(Edited to read sixth, as I found I've already made five when I looked at my notes.) This is a modification of the recipe posted by JeffHam (originally from fied), to try the approach Jeff has been using. This is different to mine in having a lot less stirring and a longer cheddaring, which I think might give the moister, crumblier cheese I'm looking for. I overshot the temps a bit so the cheese may turn out drier, but we'll see. No pH monitoring today, as I discovered when I pulled my pH meter out that one of the batteries had weeped inside the cavity. I'll have to fix that. In the meantime I went by feel.
26 L pasteurised, NH milk
260 ml pre-cultured MM101, with 1 grain S. thermophilus added
7 ml single-strength vegetarian rennet, added to 120 ml boiled and cooled water
80 g salt
Floc multiplier = 3x
0900 Heat milk to 30C, add culture. Culture 30 mins, increasing temp to 33C (I reached 33C very soon in the culturing)
0930 Add rennet, stir a few times. Floc in 10 minutes = 30 minute set (got clean break at 30 mins). T = 32.2
1003 Cut to 1 cm. Rest 5 mins. T = 32.0
1008 Stir every 5 mins for 50 mins, maintaining temp at 32.
1150 Rest 45 mins, covered, maintaining temp.
1200 Drain whey. Break curd mat in half and cheddar for 3 hours, turning and breaking each piece in half every 30 minutes. Maintain 32C.
1500 Mill to 1 inch and add salt. Press into 8" tomme mould with hands, place in press, press 30 mins @ 7.5 kg (this weight was enough to express clear whey but not white)

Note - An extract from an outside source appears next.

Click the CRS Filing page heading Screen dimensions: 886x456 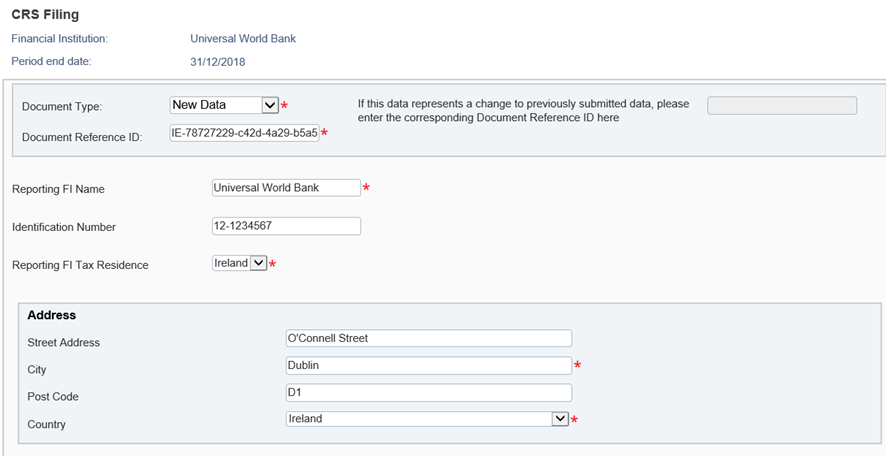click(x=45, y=15)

1530 Remove from press, flip, press 2 hours @ 20 kg
1730 Remove from press, flip, press overnight @ 30 kg.
Photo shows first flip.
This will air dry for a couple of days, then go into the cave to be neglected for three weeks. I ordered milk for two makes for this weekend, then bought a very cheap flight for a last-minute holiday, leaving on Tuesday!